In order to cut down on the cost of translation, museums may apply for grants or raise money, but often they rely heavily on bilingual staff to perform translation services. Ghazi’s survey determined that about 75% of museums handled their translation internally by staff, volunteers, or board members. (Ghazi, Reema. “Translation Practices in Museums: What the Research Says.” Journal of Museum Education 47, no. 4 (October 2, 2022): 501-9. https://doi.org/10.1080/10598650.2022.2091834.) Not a single surveyed museum included translation in their job descriptions though, so employees are being asked to use their language skills beyond what is expected of the position and what may be beyond their actual language skills. (Ghazi, Reema. “Translation Practices in Museums: What the Research Says.” Journal of Museum Education 47, no. 4 (October 2, 2022): 501-9. https://doi.org/10.1080/10598650.2022.2091834.) While fluency in both initial and target languages is a huge part of converting text between two languages, translation is a skill all of its own. Professional translators and interpreters adhere to ethical guidelines for the field of interpretation, such as confidentiality and translating accurately without personal bias. (American Translators Association (ATA). “ATA Code of Ethics and Professional Practice.” American Translators Association, 2020. https://atanet.org/wp-content/uploads/2020/06/code_of_ethics_commentary.pdf.) Many are certified by the American Translators Association which helps to ensure that they have the translation skills necessary to complete projects successfully. (American Translators Association (ATA). “Guide to Certification.” Accessed October 12, 2023. https://www.atanet.org/certification/guide-to-ata-certification/.) Unlike these certified professionals, bilingual employees are not likely to receive any training or evaluation of their translation skills before being used to translate materials. This puts undue burden on the bilingual staff to perform beyond the scope of their knowledge and expertise. They may feel pressured to do the translations on behalf of their own communities even though those communities would best be served by professional translators.

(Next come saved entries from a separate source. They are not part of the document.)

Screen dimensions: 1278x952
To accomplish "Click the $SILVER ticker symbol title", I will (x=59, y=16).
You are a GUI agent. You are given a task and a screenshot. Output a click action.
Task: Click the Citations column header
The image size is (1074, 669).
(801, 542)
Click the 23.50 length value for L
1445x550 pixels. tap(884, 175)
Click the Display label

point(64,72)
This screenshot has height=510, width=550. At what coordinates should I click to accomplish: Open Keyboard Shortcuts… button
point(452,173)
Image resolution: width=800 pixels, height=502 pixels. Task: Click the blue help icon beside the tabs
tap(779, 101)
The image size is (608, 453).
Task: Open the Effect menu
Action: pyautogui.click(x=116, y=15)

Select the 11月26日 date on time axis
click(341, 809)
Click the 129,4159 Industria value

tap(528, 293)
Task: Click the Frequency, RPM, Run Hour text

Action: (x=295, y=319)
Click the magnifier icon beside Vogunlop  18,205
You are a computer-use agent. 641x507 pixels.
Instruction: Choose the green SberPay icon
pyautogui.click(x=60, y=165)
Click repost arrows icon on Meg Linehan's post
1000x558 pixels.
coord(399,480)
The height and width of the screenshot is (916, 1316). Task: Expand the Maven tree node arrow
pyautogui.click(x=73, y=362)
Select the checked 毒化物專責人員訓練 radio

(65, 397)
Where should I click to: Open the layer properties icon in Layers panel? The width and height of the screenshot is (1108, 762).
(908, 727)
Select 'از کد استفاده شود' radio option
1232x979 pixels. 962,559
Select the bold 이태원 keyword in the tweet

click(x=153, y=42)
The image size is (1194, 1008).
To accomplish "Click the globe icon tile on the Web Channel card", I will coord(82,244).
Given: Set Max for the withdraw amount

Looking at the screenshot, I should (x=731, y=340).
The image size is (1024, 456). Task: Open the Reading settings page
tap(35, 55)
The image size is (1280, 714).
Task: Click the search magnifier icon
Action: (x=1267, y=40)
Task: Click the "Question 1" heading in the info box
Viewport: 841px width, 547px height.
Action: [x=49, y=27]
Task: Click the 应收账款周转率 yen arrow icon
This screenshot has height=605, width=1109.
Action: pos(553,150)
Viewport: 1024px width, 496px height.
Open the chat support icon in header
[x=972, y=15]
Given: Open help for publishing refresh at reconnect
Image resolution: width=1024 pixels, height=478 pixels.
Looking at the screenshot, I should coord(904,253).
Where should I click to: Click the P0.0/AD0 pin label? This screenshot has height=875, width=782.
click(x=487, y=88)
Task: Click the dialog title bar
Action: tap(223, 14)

Humans also have limitations in their knowledge of different languages. There are certainly some polyglots who know more than a couple of languages, but no one can store the hundreds of different languages that exist in our world. Each time a museum wants to offer their content in additional languages, they have to find a new translator which will double the costs discussed above. To offer live programs like tours, museums may have to hire another staff member who is able to speak that language. These human resource costs add to the overall difficulties of a museum to provide interpreted information to their visitors.
Human translation of written text also requires another limited resource in museums, time. Generally, a translator works on about 2000-2500 words per day. That is equivalent to about 15 labels of 150 words. In a large exhibit, it could take weeks to get all of the text translated. Because the wording of labels may be edited multiple times throughout development of an exhibit or program, that means that the translator will need to return to edit sections they already completed. If there are last minute edits to the original text, those changes need to be reflected in the translation and this could lead to delays in production if the translator is not given enough time to complete the changes and lead to a lesser quality of translation. (Avantpage. “How To Not Save Money On Your Translation Project.” AvantPage (blog), April 19, 2018. https://avantpage.com/blog/save-money-translation-project/.) Some translators also charge rush fees which can further increase the cost of the overall project.
With the limitations of human translators and the strain that translation can put on resources, finding solutions to these problems is imperative for museums to be able to offer materials and programs in multiple languages. Translation technology has existed for decades and continues to improve. It may offer a solution to many of the obstacles that prevent museums from presenting information in multiple languages to their guests.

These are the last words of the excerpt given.